Xerox Corporation

US-based manufacturer of photocopiers, printers, and other DocumentProcessing? technologies.

Parent company of the famous Palo Alto Research Center (XeroxParc), which invented many key technologies of today: Up until recently, one of the most horrendously mismanaged companies around. Consider how much profit Xerox has realized from the aformentioned technologies - nothing. Not only did Xerox fail to exploit the wonderful research done by XeroxParc, they nearly went bankrupt a few years ago. Became convinced that the only document-processing product that customers wanted was big-iron photocopiers; lost considerable marketshare to the likes of Canon and others who came up with more cost-effective solutions.

Also nailed by the SecuritiesAndExchangeCommission? for shoddy accounting practices.

Current management seems to have started a turnaround. Xerox is no longer the lumbering dinosaur that it was; though it still lumbers quite a bit.


True story. A good family friend of ours worked in the Color Printing and Imaging Division of TektronixInc, which was bought out by XeroxCorporation in 2000 (a transaction that worked out well for both companies). As a result, she went from working for Tek to working for Xerox.

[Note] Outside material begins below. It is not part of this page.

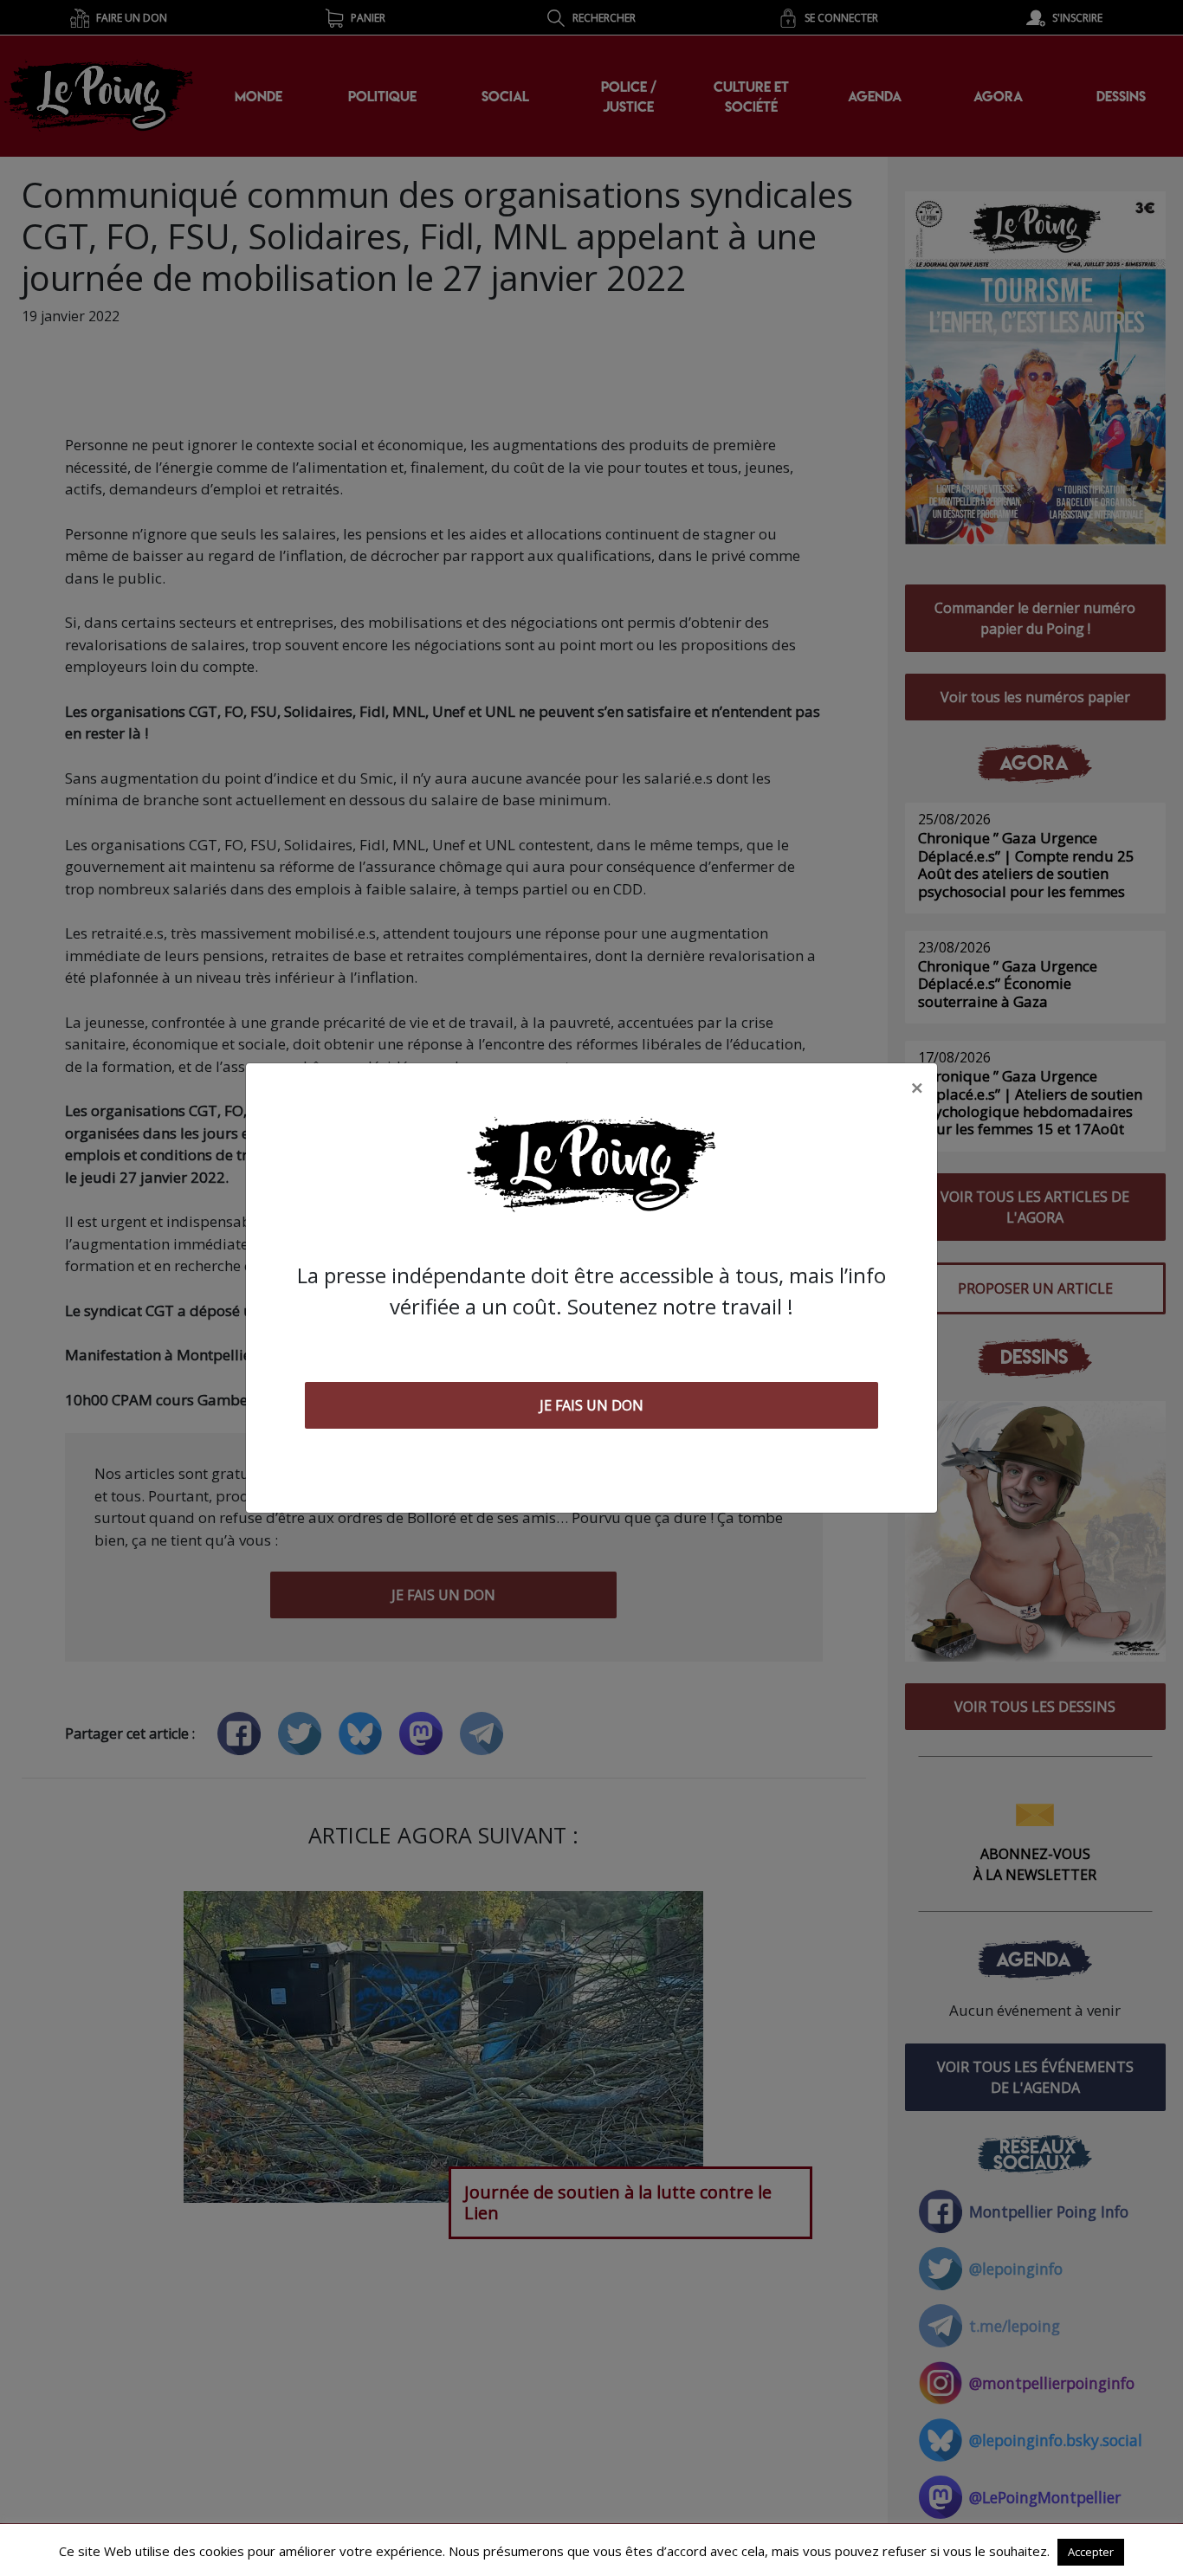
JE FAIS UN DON (591, 1405)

Tektronix, like most companies its size, does have its share of bureaucracy; those who work there love to complain about it. (True for most companies, I suppose). Including this particular family friend

However, when she started working for Xerox and the "transition" started happening, she (and the other former Tekkies) got a rude awakening into what true bureaucracy is. The employees were given stacks of reading material to study, all describing in painstaking detail the numerous policies, processes, and procedures that are StandardOperatingProcedure? at Xerox. Compared to that, Tek was like a StartupCompany?.

Her comment: "Now I know why it's called the Document Company."
Xerox was pretty strong in the computing research field a few decades ago. (Witness XeroxParc where the mouse was invented.) Nowadays they have branched out into the office printing market, and are going after the consumer printing business. How much pure research they do these days is unknown.
I work at Tektronix and worked at CPID (Color Printing and Imaging Division) when it was sold to Xerox. The previous comment is quite true - we got buried in documents and bureaucracy. I couldn't get out of there fast enough and am happy to be back at the mother ship, Tektronix, where life is good.